I’ve heard people pass judgments on NRI children for numerous faults(perceived and read) of theirs. To be honest, I am yet to meet those NRI kids who seem to be super fussy, or refuse to mix with people in India. Most of our friends kids have a wonderful time in India, just like daughter always did. All the years we lived abroad, we used to make a yearly trip to India, and had never found daughter facing any trouble fitting in. She made friends easily with her cousins, and always had a wonderful time in India. One of the reasons why it was quite easy for us to take the step of moving back to India.

A few days after we came here, we were at the apartment play ground, when some other girls came to play there. Daughter wanted to join them, so I asked her to go ahead, and try saying a ‘Hi’. She did, and much to her surprise, they saw her, heard her, and yet chose to ignore her completely. She was surprised and upset. That incident made her worry if her new school mates would be just as rude. Thankfully, she made friends with other children who had joined at the same time as her, and she was happy. She’s had company and she slowly started making new friends as well. Once in a while, I would hear of children being a little rude- and that I would ask her to ignore. There would be instances of some child telling her that she can’t join the group and other stuff like that. Which I’ve just asked her to ignore and find someone else to play with. Mostly, she’s been happy. Her friends are nice and sweet, and she feels happy around them.

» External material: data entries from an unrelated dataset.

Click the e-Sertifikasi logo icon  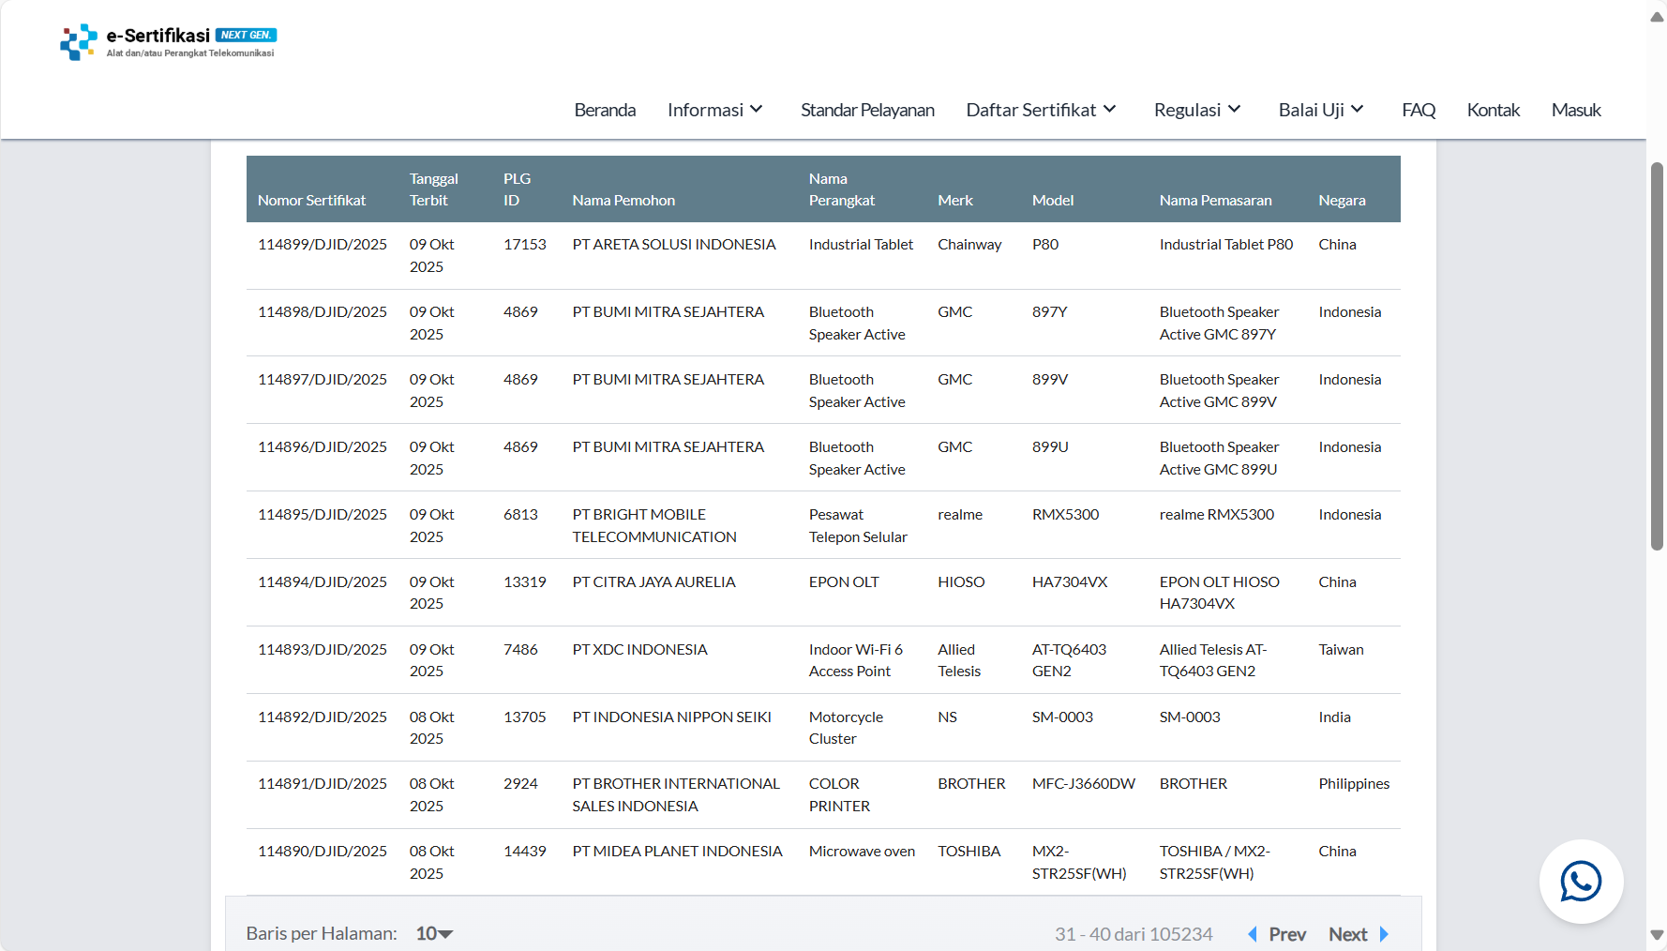79,42
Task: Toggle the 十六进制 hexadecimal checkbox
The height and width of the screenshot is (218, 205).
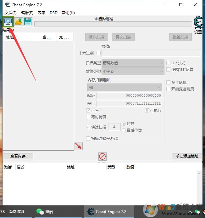Action: point(99,53)
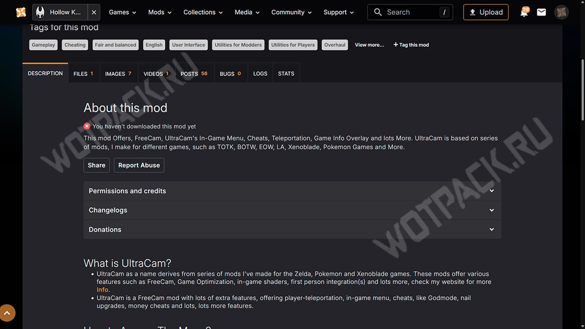Click the Report Abuse button

tap(139, 165)
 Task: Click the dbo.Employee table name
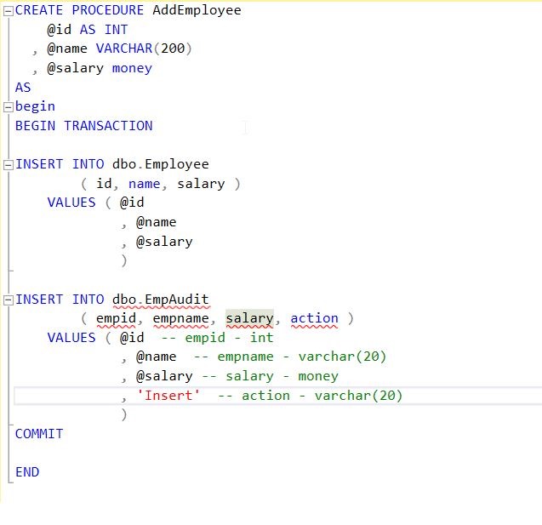(x=160, y=164)
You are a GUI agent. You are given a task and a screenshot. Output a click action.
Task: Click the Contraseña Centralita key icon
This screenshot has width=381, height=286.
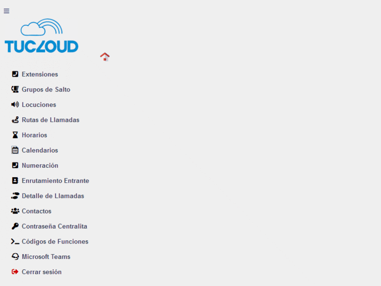tap(14, 226)
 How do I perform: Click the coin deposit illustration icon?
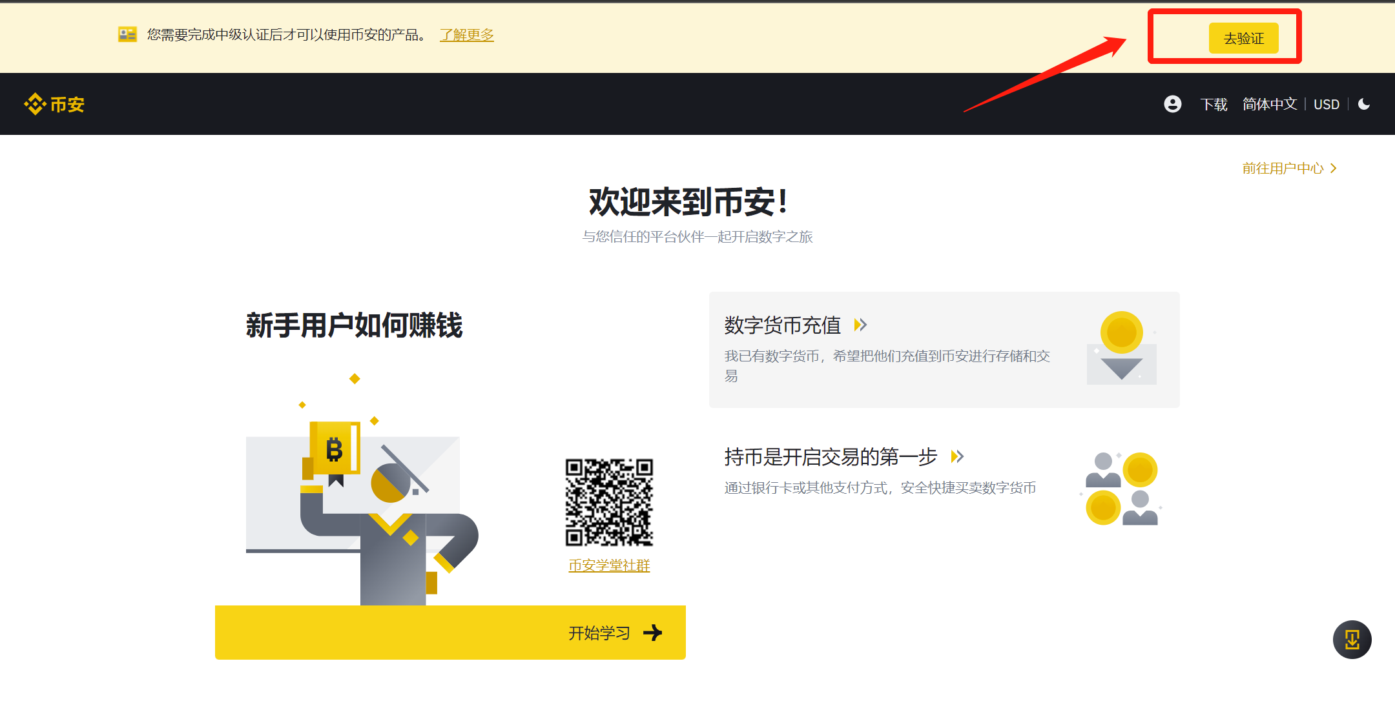(1122, 348)
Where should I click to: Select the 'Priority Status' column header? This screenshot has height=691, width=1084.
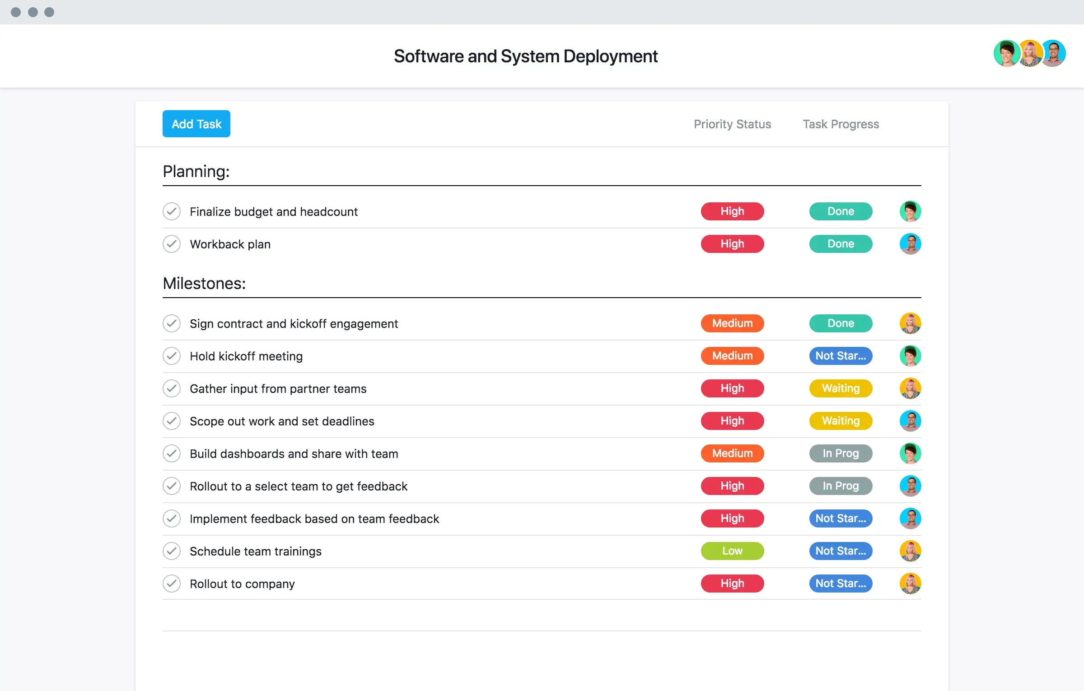(733, 123)
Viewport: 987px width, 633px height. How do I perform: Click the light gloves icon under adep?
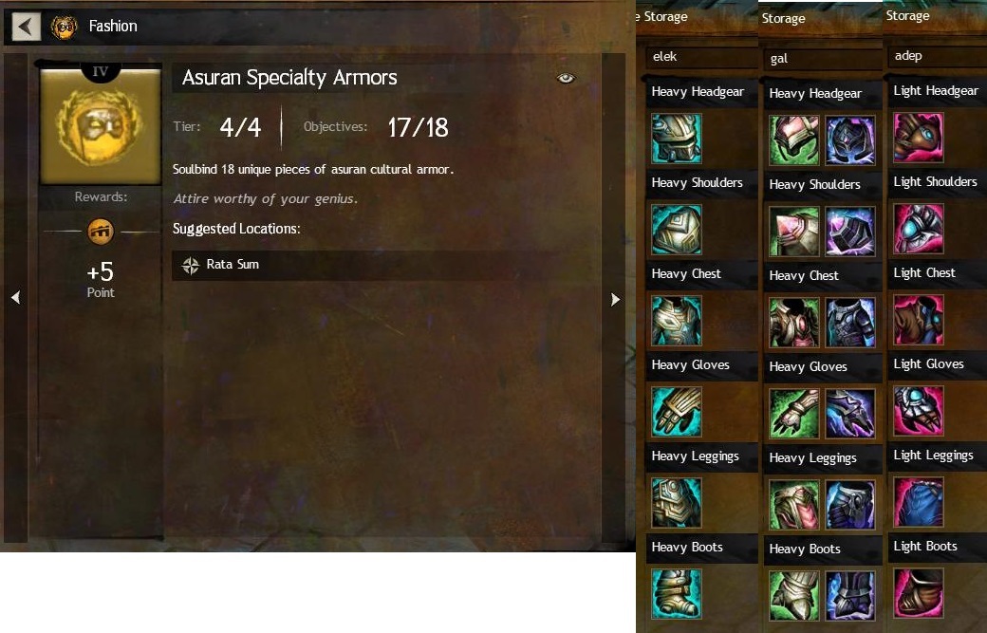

Yesterday, daughter was cycling and I was walking beside her when I overheard a bunch of kids talking. They were almost ragging one of the children. There was this ‘leader’ who was leading in her taunts. She said rather unkind things to this girl, and the others followed suit. Finally, the poor kid, was almost in tears, when they started berating her for crying like a baby. Until then, I wasn’t sure if I should intervene or ignore, but something snapped in me. I couldn’t just watch them. So I walked up to them and asked them what was going on.
Immediately one of them said, ‘She’s crying for no reason’.

So I asked her, ‘Did you say anything to make her cry?’. No, came the answer, she just cries for no reason. So then I told them that I heard everything that they said, and to say the least, they had been very unkind. I also told them that if they don’t want to play with someone, that’s fine, but it is wrong to bully someone like this. I asked them to think how they would feel if someone did the same to them. Thankfully they seemed to understand and they apologized and played nicely with her the whole evening. But it made me sad to see how easily children learn this tricks of picking on people, of creating groups and leaders..

As some one was telling me, people encourage their children to be street smart, mistaking bullying behaviour for assertiveness and smartness. Being assertive is a wonderful trait in any child, but walking over others and bullying is another thing. From what I’ve seen in the few weeks that I have been here, it’s quite a common assumption that a child who is a bully is actually street smart and that is something positive.

Another friend was mentioning how her child(6 year old) was called a ‘Fool’ just because he was playing in a playground in which others were playing as well. The saddest part was that their mothers were right there, and nobody bothered to stop that child. My friend was mentioning that her son is quite sensitive and this sort of things affect him.

It really makes me wonder, just when being bad mannered and uncouth, has become a good thing, and when being street smart meant walking over others. And just as all NRI kids are not bad mannered, all Indian kids are not perfectly well-mannered either.

I’d rather have my daughter grow up gentle, assertive and standing up for the right causes – no matter which part of the world she grows up in. If she is considered non-street-smart, so be it.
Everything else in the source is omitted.